4. les dimensions planétaires des risques nucléaires

Certains aspects développés précédemment n’appartiennent pas exclusivement à l’industrie nucléaire, mais l’énergie nucléaire est spécifique en ce qu’elle introduit des dangers considérables sur une échelle bien plus grande. Tout d’abord, l’espace concerné par les catastrophes est à une dimension jamais envisagée jusqu’à présent pour les autres industries ; il peut s’agir d’un pays entier, d’un continent, voire de la planète dans sa totalité.

De plus, les agressions de l’énergie nucléaire se placent dans une échelle de durée difficile à imaginer, des siècles pour les contaminations par des radioéléments à vie moyenne. Ainsi, l’activité du césium 137 dispersé en Europe par le réacteur de Tchernobyl n’aura décru d’un facteur 1 000 que dans 300 ans ! Pour des éléments à durée de vie longue comme le plutonium, leur activité demeurera significative pendant des centaines de millénaires !

Il en est de même pour les déchets radioactifs provenant du fonctionnement normal des installations nucléaires. Le problème de leur stockage fut totalement ignoré pendant la période de promotion de cette énergie nouvelle. Quand il ne fut plus possible de l’ignorer, on l’escamota, tout simplement. Des évaluations fantaisistes conduisaient à des volumes de déchets extrêmement faibles, donc aisément gérables. En réalité, ils sont produits en grande quantité et, compte tenu de la durée du stockage, leur accumulation continuera tant que l’énergie nucléaire sera utilisée. Après une dizaine d’années d’exploitation industrielle de l’énergie nucléaire, le stock de déchets pose déjà de réels problèmes. Qu’en sera-t-il dans une centaine d’années ?
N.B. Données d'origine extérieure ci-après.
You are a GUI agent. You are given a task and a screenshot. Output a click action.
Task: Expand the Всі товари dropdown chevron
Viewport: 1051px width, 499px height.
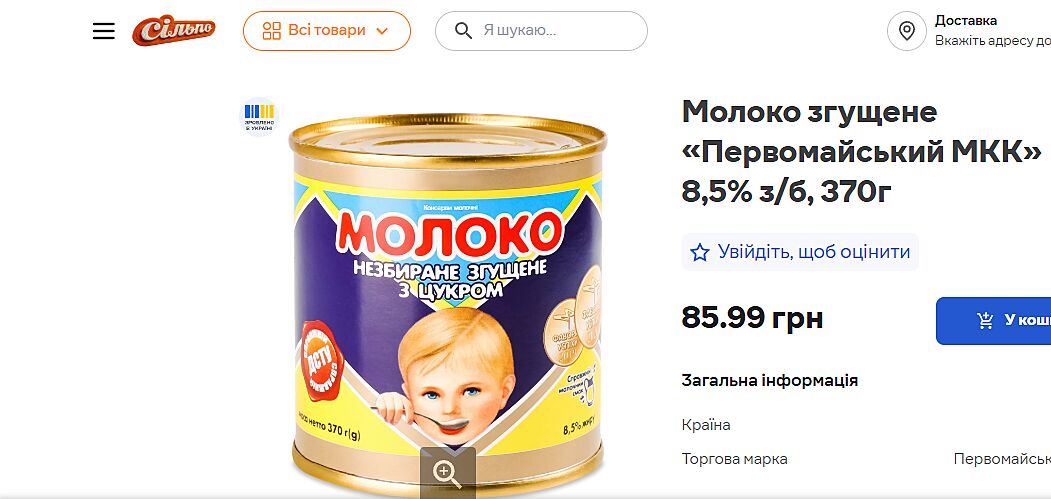point(381,31)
On lorgne avec avidité les déserts d’Afrique ou d’Asie pour se débarrasser de ces indésirables résidus toxiques et encombrants. Des savants honorables nous avaient garanti que la science était parfaitement capable de faire disparaître ces déchets et des solutions étaient avancées : enfouissage sous les calottes polaires, envoi dans le soleil, transmutation des éléments à vie longue dans les réacteurs nucléaires, enfouissage entre les plaques du manteau terrestre, etc. Ce n’était en réalité que des rêveries de songe-creux. Ces scientifiques cautionnèrent une entreprise de publicité mensongère !

C’est bien chez eux qu’on trouve la meilleure expression de l’irrationalité moderne. L’évaluation de l’impact sanitaire dans ces conditions ne porte plus sur quelques individus ou groupes d’individus mais sur l’humanité entière, actuelle et future. Évaluer la survie de l’humanité en termes probabilistes de la théorie des jeux, gagner des paris en relevant des défis, telles sont les composantes du fondement de la culture nucléaire.